Well as some of you may know, mostly my immediate family members, I have this comic strip creation titled, “Nothing is not Something” that I have messed around with off and on for the past several years. The normal order of events would consist of me sending out samples to cartoon syndicates; wait around for six to eight weeks to get my rejection slips from the aforementioned cartoon syndicates; get all angry and depressed about the lack of vision that the aforementioned cartoon syndicates possess; and then wait a few months to start the whole process over again, hoping they would see the obvious error in their ways. It had gotten to the point where I really hadn’t sent anybody anything for quite a few years.

And then I saw this silly contest online and thought I might as well try it one more time. My thinking was that I’ll enter this 10-week contest, hang around for a week or two, meet some other Charles Schulz wanna-bees, get kicked out, and continue my normal, humdrum everyday life as a crime-fighting super hero with a bad attitude. Well, that was my plan. Eight weeks ago. That’s right, there are only a couple more weeks left, and they haven’t booted me out yet. What can they possibly be thinking?

It has now gotten to the point where I kind of want to win the silly thing. Or at least try a little harder to win the silly thing. My wife has suggested that the first step would be to stop referring to the contest as a “silly thing.”
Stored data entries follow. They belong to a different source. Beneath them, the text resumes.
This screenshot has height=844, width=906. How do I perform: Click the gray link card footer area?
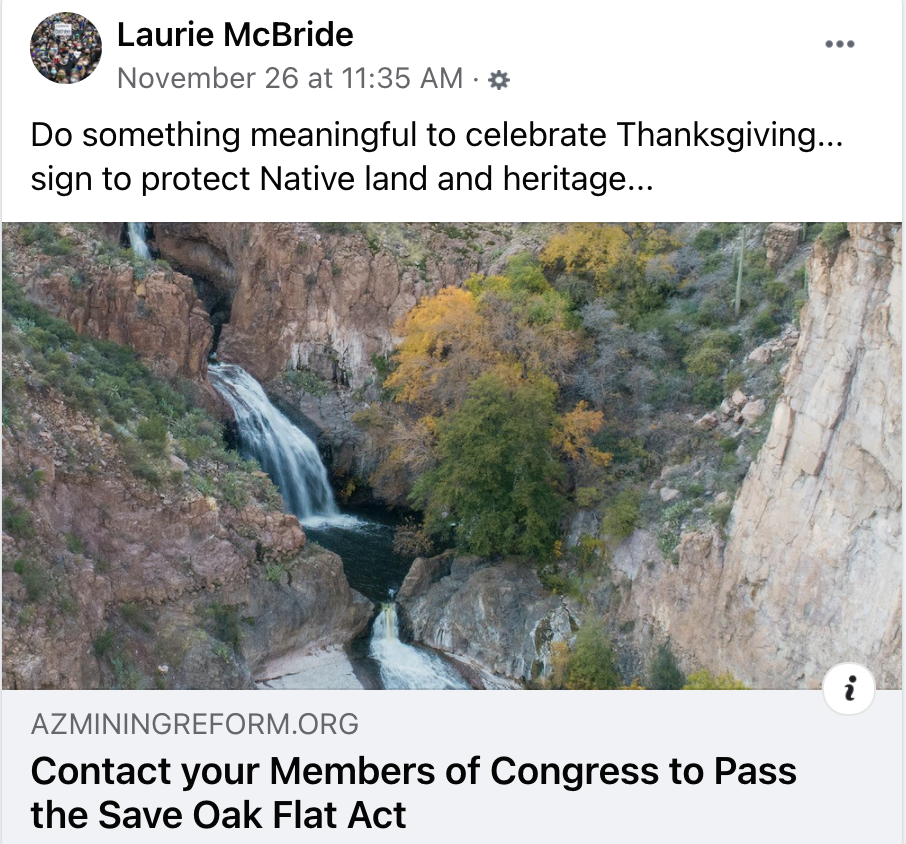[452, 767]
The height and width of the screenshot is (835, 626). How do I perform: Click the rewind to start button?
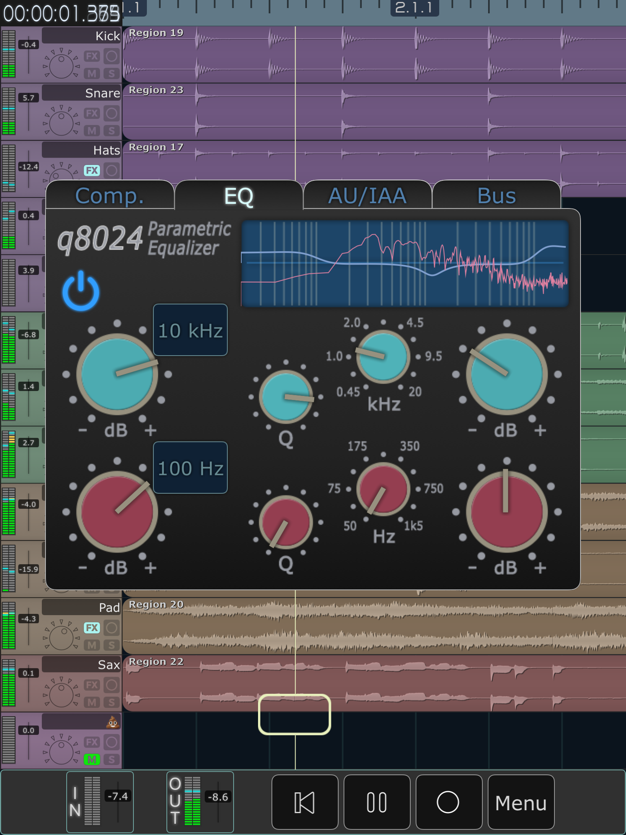coord(305,802)
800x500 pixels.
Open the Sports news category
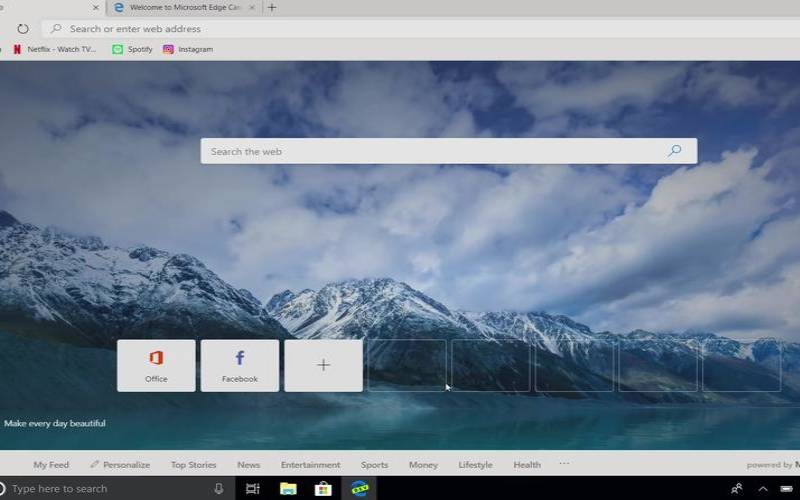pyautogui.click(x=374, y=465)
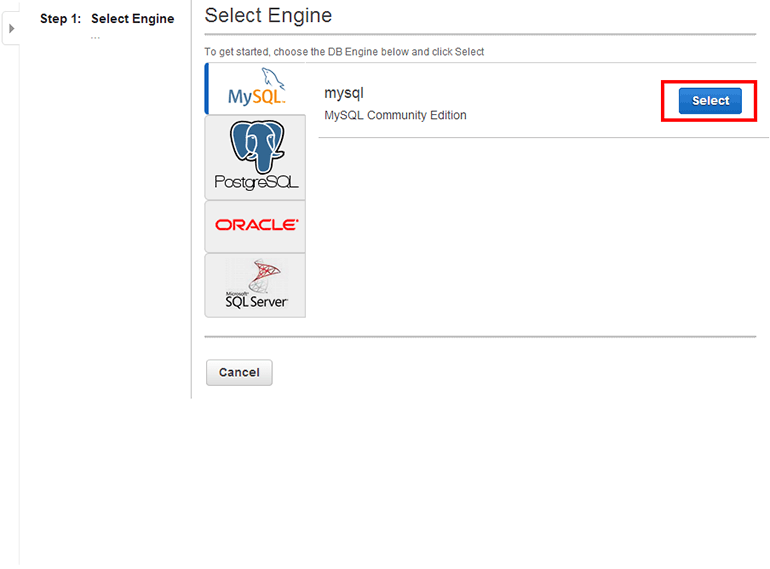The height and width of the screenshot is (569, 770).
Task: Open the "Select Engine" wizard step in sidebar
Action: (132, 19)
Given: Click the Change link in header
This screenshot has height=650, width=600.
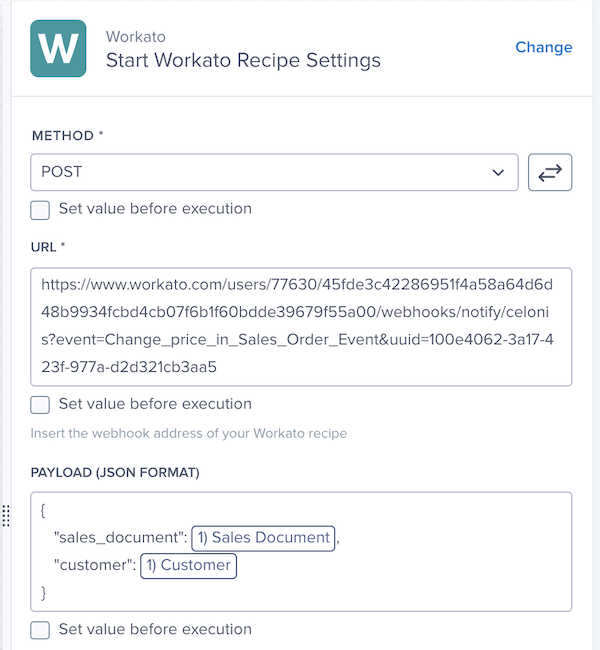Looking at the screenshot, I should click(543, 47).
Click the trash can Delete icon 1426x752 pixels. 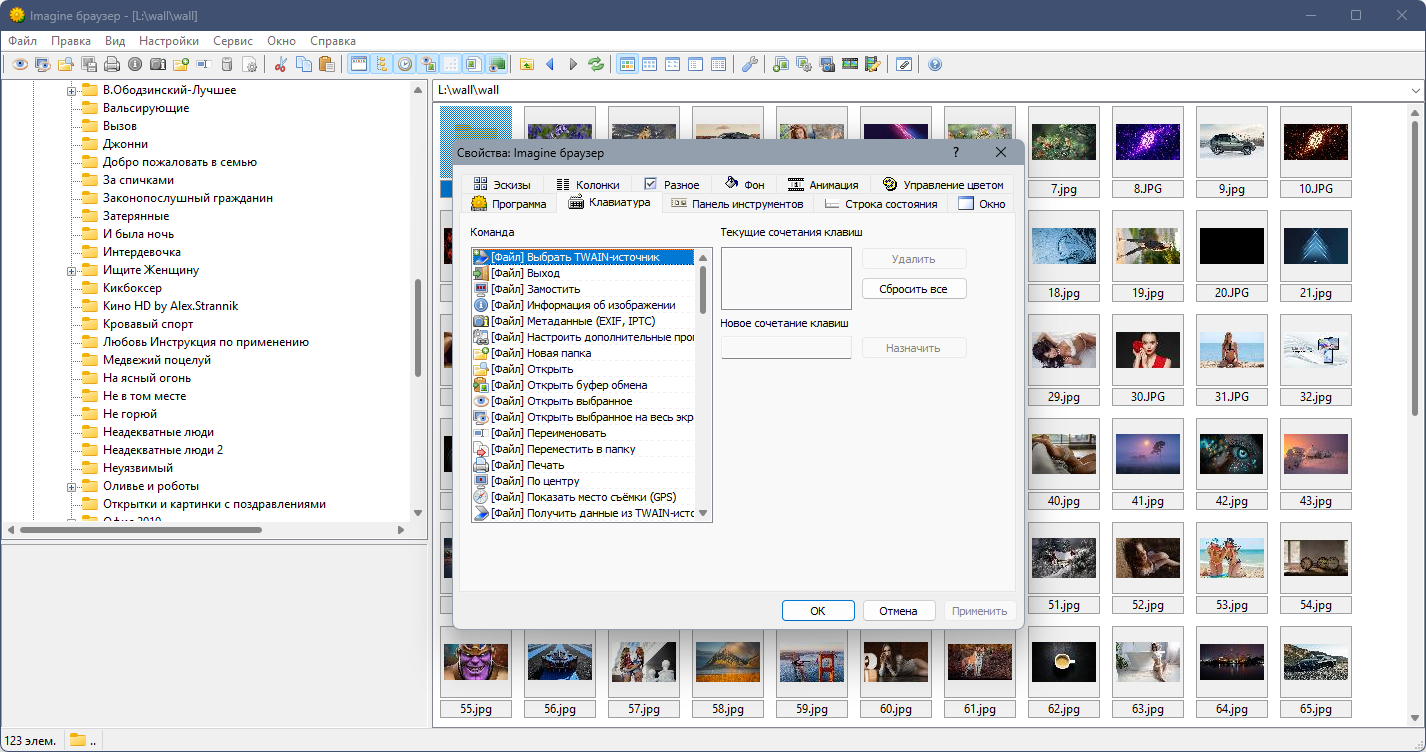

Up until now, I’ve pretty much been only annoying family members, coworkers and my Facebook friends to vote for me. I’m beginning to think that I’m going to have to annoy people on a much grander scale to have a chance at victory. So at this time, I am unleashing the power of the press. VOTE FOR ME!

Over the next two weeks, I will take on the mantle of the Cartoonist Candidate. As I start out on the campaign trail, I vow to run on a platform of squiggly lines and hilarious captions. I promise to not partake in the back-stabbing and trash-talking of my fellow competitors, even though I am clearly much smarter, more handsome and better smelling than most of those ugly, stinky, puppy-kicking, pencil-pushing hacks. I imagine that most of them have probably been in prison at one time or another. I also promise to kiss chickens and put a baby in every pot.

All that you. the American public, have to do is get online; go to The Cartoonist Studio website; go to the “So You Wanna Be A Cartoonist” contest link off of the home page; do a search for my name and/or my contestant number (126); click on the “Vote” button; submit an email address and password; and you’re done. Could this possibly be any easier?

I should probably mention that you can vote every six hours, so I expect all of you readers to basically rearrange your lives for the next couple of weeks. And you will if you really care about the future of the United States.

So I implore you to vote for me. Vote for America. We just can’t allow the funny pages to land in the hands of the Godless communists. Or Mitt Romney.

I’m Greg Wallace, and I approved this shameless commercial.